Track this percent complete either in a Gantt chart or in the WBS.
The workbook shows a example of a Weighted Decision Matrix as a tool to assist in the seller selection process.
Determine the current schedule status and what the variance is from the plan. Work on influencing the factors that might affect the schedule, determining what may be causing any large schedule changes, and managing the schedule changes as they do occur.Post your schedule report in the Earned Value chart with step 43-44.
Managing the project team involves tracking team member performance, providing feedback, resolving issues, and coordinating changes to enhance the project performance.

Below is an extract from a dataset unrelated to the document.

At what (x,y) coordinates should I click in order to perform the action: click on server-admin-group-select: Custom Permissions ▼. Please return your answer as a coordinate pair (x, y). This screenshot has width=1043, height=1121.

It usually involves communicating both formally and informally with team members.
The workbook contains a helpful checklist of questions a PM should ask themselves regarding setting up their team members to be accountable and to help in fixing performance problems.

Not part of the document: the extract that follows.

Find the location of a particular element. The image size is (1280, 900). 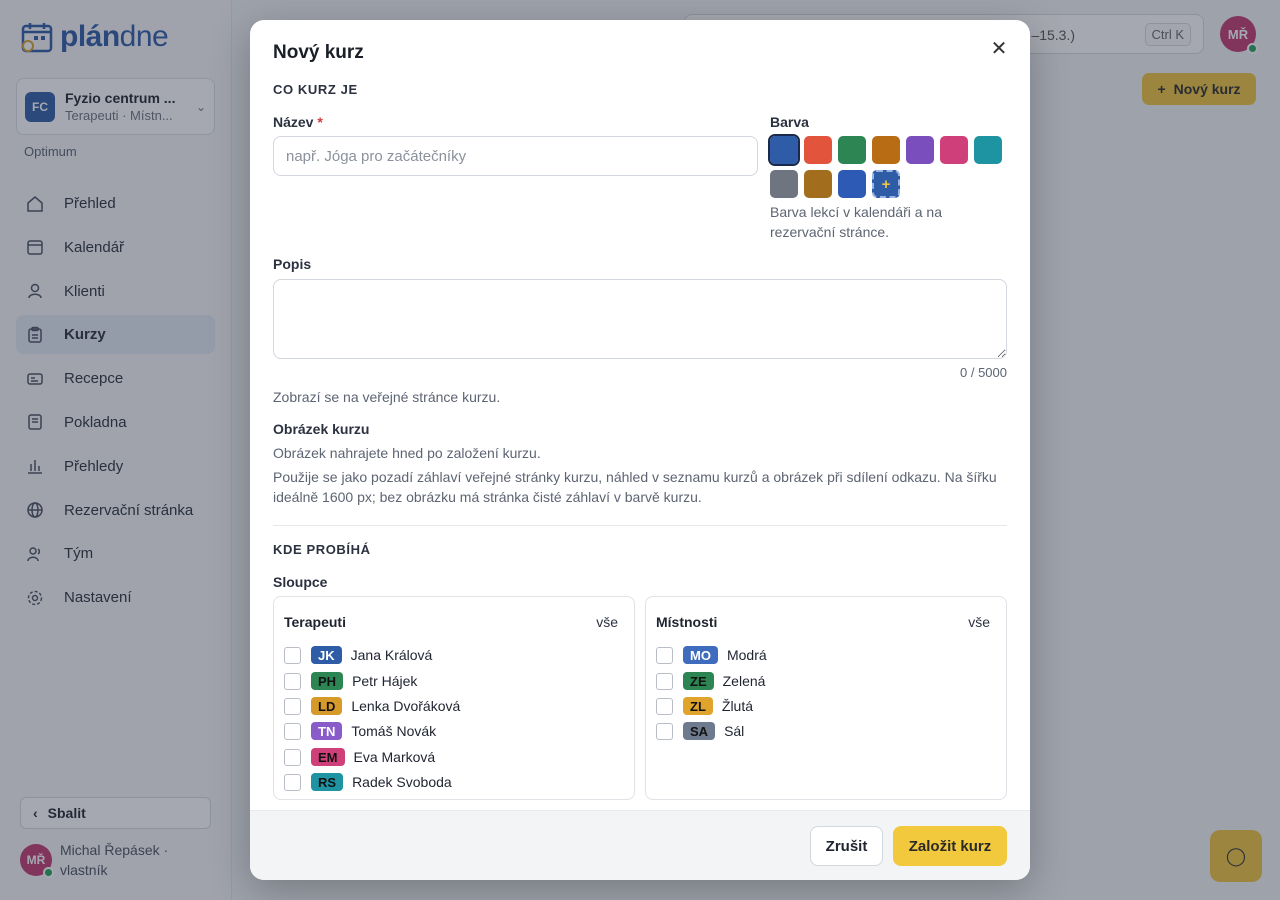

required-mark: * is located at coordinates (320, 122).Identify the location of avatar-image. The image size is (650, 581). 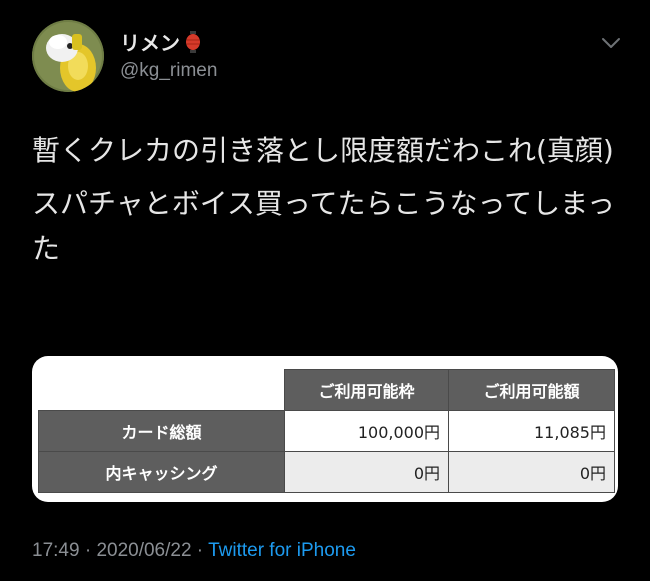
(68, 56).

- What deliverables need to go through a quality check?
- What is the most appropriate way to check the quality?
- When should it be carried out?
- Who should be involved?
- Known risks are monitored and, where possible, mitigation strategies are followed to reduce the probability or impact.
- Update the risk log (located with step 23). Are there any new risks?
- Monitor the associated contingencies for both known risks (in your log) and also for the pool of yet unknown risks.
- There is a plan in place to continue to monitor and control risks.
- All risks are assigned to someone.
- Move those things that are actually occurring to your Issue Log.
- Have any significant pricing changes occurred during the timeframe of the project?
- Are there new opportunities to deliver the same or better project quality at a lower cost?
The project manager must communicate with the stakeholders to inform, resolve issues, and set accurate expectations with the people who have interest in the project. This is especially important whenever there are problems on the project.
The workbook provides a good checklist of tips for this.
Documenting the final information pertaining to the acceptance documentation, project files, closure documents, and lessons learned. This often includes the completion of any needed compliance documentation. Archiving involves putting the updated project records into a long-term storage location for later retrieval as needed.
Review the list of “Out of Scope” work and forward it with recommendations when appropriate. Also review the “Wish List for Future Projects” and communicate it for consideration for future project selections.
Acknowledgement and communication that the project team members have completed the required temporary work and that their services will no longer be required for this project. Often this is a point of recognition of the individual team member contributions, appreciation of their efforts, performance reporting, and transition to other activities.
The workbook also provides information on performance feedback best practices.